One mechanism for achieving those reductions within Medicare Advantage is the availability of supplemental benefits introduced in 2020. These benefits are also a growth engine for the MA program, according to Miller.
“I think they’re driving a lot of the growth of Medicare Advantage. [WellSky’s] network of providers are seeing an uptick in payer interest in figuring out who are the good providers now that this is a benefit that they’re starting to push out to their members,” Miller said. “Medicare Advantage enrollment keeps growing for each payer, so I think it makes a material difference.”
Historically these benefits were very limited, but the Creating High-Quality Results and Outcomes Necessary to Improve Chronic Care Act (CHRONIC), passed by Congress in 2018, expanded the range of those benefits to include programs to address some social determinants of health as well as home-based palliative care.
The palliative care benefits are of particular interest to hospice providers, as they are one of the few avenues for palliative care reimbursement.

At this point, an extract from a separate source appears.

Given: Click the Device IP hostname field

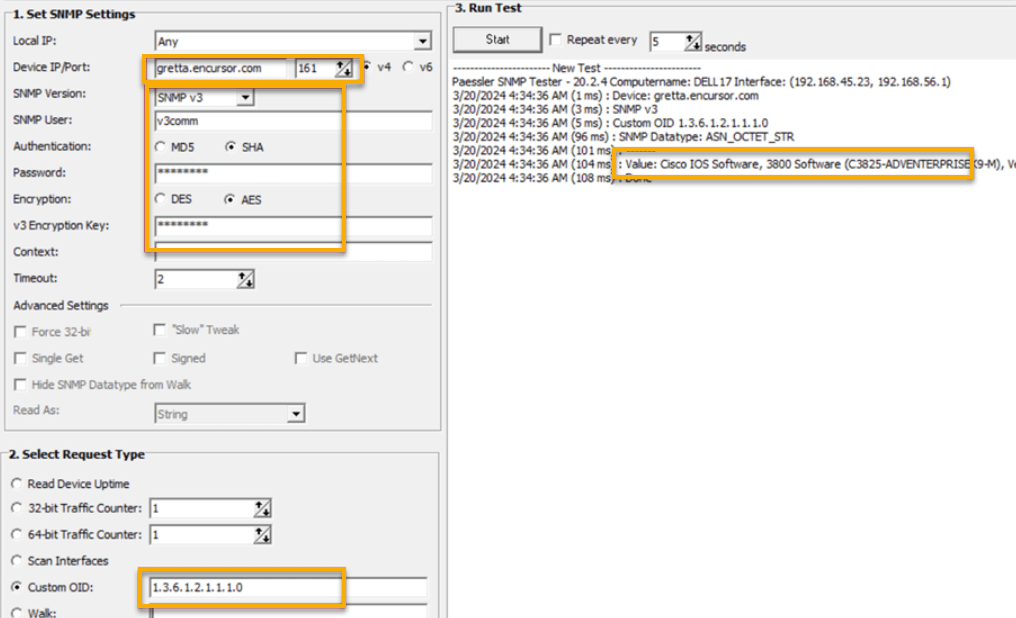Looking at the screenshot, I should [220, 69].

Hospices provide about 50% of home-based palliative care in the United States according to the Center to Advance Palliative Care, and the number of providers that are diversifying their business lines to include those services continues to increase.

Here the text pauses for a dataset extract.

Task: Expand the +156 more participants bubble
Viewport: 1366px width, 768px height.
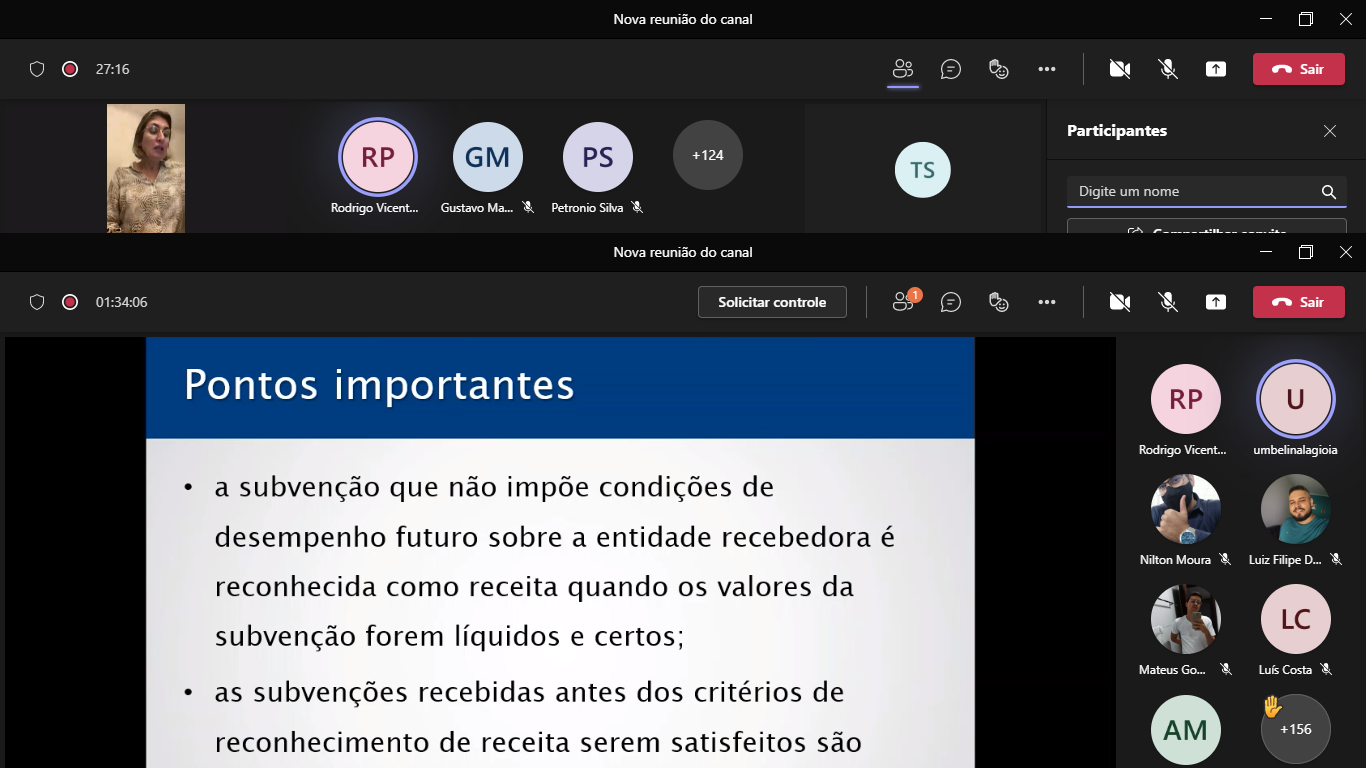Action: coord(1295,729)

Fee-for-service Medicare does cover palliative care to some extent, but the reimbursement is limited to physician or licensed independent practitioner services rather than the full interdisciplinary spectrum.
More payers are embracing palliative care for its potential to generate the cost savings that value-based programs are designed to achieve. Home-based palliative care, for instance, could reduce societal health care costs by $103 billion nationwide within two decades, the nonprofit economic research group Florida TaxWatch reported in 2019.
“Generally speaking, the payers have gathered enough evidence to suggest that your average member is going to want to age gracefully at home,” Miller said. “You’re seeing consumer preference and the cost benefit coming out of the system. The nice thing is that often the two are tied together. If you can allow a world where you’re engaging in palliative care, you spend less money and make the consumer and their family happier.”
This recognition is leading more MA plans to offer palliative care. For 2022, 141 plans offer the benefit, up from 58 in 2020, according to a recent report from the consulting firm Milliman, commissioned by the Better Medicare Alliance.
Likewise, other supplementary benefits are designed to help beneficiaries age in place and reduce hospital and nursing home utilization, such as food and meal programs, transportation services and support for daily living.
One limitation for these benefits is that the US Centers for Medicare & Medicaid Services (CMS) does not require plans to offer them. This creates gaps in that coverage in some markets.
But Miller expects that this too will change as consumer demand grows and cost savings are realized.
“Health plans tend to be as competitive against one another as you can fathom. Usually one will stick their neck out and carve in an additional service line. Not much long after that, they’ll report an increase in membership year over year,” Miller said. “Like magic, most of their competitors follow suit, and then it becomes a combination of cost and benefit warfare to win the hearts and minds of the American consumer.”